Abstract

Often ignored in the immigration debate were ethnic German resettlers (or remigrants) from Eastern Europe [Aussiedler], who, more than forty years after the end of the Second World War, were welcomed “back” to West Germany. Their “return” from countries such as Poland, Romania, and the Soviet Union occurred in the context of détente.

Ethnic German Remigrants (August 22, 1988)

Source

“Now I’m Here, now I’m Good”
SPIEGEL Report about Ethnic German Remigrants and Their Reception in the West

A good forty years after the expulsions, another refugee trek is under way: Germans from Kazakhstan and Uzbekistan, from Transylvania, the Banat, Silesia, Pomerania, and East Prussia are returning to the “fatherland.”
The federal government expects 200,000 ethnic German remigrants this year. But xenophobia, housing shortages, and bureaucratic procedures are turning the return home after centuries into a bitter experience.

Their names are Schäfer, Heinemann, Hildebrandt, and Gärtner.

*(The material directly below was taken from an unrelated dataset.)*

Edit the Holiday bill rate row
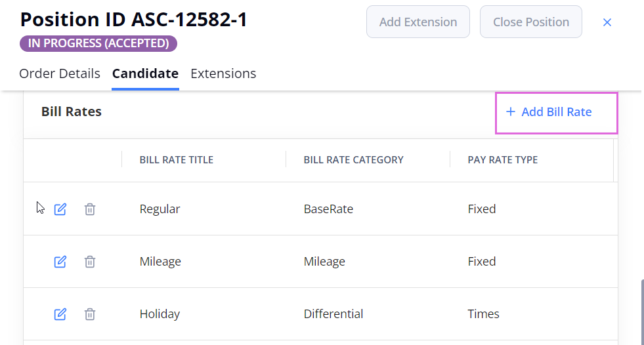Viewport: 644px width, 345px height. tap(60, 314)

Now and then there’s a Ryschkow among them, his first name is Boris, all very familiar.

For the most part, the older ones speak fluent German; the syntax is a little old-fashioned, to be sure, but it sounds like Swabian with some Russian sounds mixed in.

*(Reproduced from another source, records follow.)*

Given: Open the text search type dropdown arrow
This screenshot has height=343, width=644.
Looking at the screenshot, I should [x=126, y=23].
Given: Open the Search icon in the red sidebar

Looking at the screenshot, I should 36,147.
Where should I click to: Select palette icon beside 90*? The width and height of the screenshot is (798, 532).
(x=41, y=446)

They are coming to Germany as Germans, yet initially they remain foreign to the Germans. They know the Federal Republic only from letters and hearsay. What they associate with this country is only the vague notion of a better future and a long-held desire to live here.

Their long, arduous road to the promised land begins in the Asiatic south of the Soviet Union, in the Kyrgyz Tienshan mountains on the Chinese border, or in the Tajik highlands near Afghanistan. There, at the train stations in Frunze or Dushanbe, they gather for their departure to an unknown homeland, separated from their destination by approximately 6,000 kilometers and a two-to-three-week train trip. Ethnic German remigrants on their way to the West.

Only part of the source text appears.